Source records
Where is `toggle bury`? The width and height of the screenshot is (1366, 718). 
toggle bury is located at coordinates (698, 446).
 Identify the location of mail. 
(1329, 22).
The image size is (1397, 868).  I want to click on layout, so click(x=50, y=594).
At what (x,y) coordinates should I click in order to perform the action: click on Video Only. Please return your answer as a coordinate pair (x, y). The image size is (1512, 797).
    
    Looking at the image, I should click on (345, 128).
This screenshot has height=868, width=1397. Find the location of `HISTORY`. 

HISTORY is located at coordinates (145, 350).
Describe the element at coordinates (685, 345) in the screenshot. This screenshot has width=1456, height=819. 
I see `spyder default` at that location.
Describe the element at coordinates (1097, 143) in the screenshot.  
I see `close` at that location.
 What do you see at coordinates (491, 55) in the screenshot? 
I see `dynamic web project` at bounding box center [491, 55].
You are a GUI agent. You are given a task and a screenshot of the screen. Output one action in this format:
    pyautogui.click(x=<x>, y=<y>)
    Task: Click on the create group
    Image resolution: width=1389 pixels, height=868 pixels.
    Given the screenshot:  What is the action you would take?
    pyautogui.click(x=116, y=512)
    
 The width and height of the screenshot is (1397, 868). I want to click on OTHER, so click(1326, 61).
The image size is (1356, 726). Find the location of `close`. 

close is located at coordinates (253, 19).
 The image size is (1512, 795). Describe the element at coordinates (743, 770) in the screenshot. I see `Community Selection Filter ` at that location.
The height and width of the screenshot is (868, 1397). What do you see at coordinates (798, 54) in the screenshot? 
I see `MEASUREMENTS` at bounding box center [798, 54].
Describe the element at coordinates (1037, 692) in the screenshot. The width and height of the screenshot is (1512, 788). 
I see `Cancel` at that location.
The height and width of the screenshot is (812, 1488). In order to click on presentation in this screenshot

- CHALLENGE:
Copy out the rows above word for word, starting with the first row and continuing through the line that contains "The image size is (1512, 795).", with that line included.

- ANSWER FOR THE TASK:
Where is `toggle bury`? The width and height of the screenshot is (1366, 718). 
toggle bury is located at coordinates (698, 446).
 Identify the location of mail. 
(1329, 22).
The image size is (1397, 868).  I want to click on layout, so click(x=50, y=594).
At what (x,y) coordinates should I click in order to perform the action: click on Video Only. Please return your answer as a coordinate pair (x, y). The image size is (1512, 797).
    
    Looking at the image, I should click on (345, 128).
This screenshot has height=868, width=1397. Find the location of `HISTORY`. 

HISTORY is located at coordinates (145, 350).
Describe the element at coordinates (685, 345) in the screenshot. This screenshot has width=1456, height=819. 
I see `spyder default` at that location.
Describe the element at coordinates (1097, 143) in the screenshot.  
I see `close` at that location.
 What do you see at coordinates (491, 55) in the screenshot? 
I see `dynamic web project` at bounding box center [491, 55].
You are a GUI agent. You are given a task and a screenshot of the screen. Output one action in this format:
    pyautogui.click(x=<x>, y=<y>)
    Task: Click on the create group
    Image resolution: width=1389 pixels, height=868 pixels.
    Given the screenshot:  What is the action you would take?
    pyautogui.click(x=116, y=512)
    
 The width and height of the screenshot is (1397, 868). I want to click on OTHER, so click(1326, 61).
The image size is (1356, 726). Find the location of `close`. 

close is located at coordinates (253, 19).
 The image size is (1512, 795). Describe the element at coordinates (743, 770) in the screenshot. I see `Community Selection Filter ` at that location.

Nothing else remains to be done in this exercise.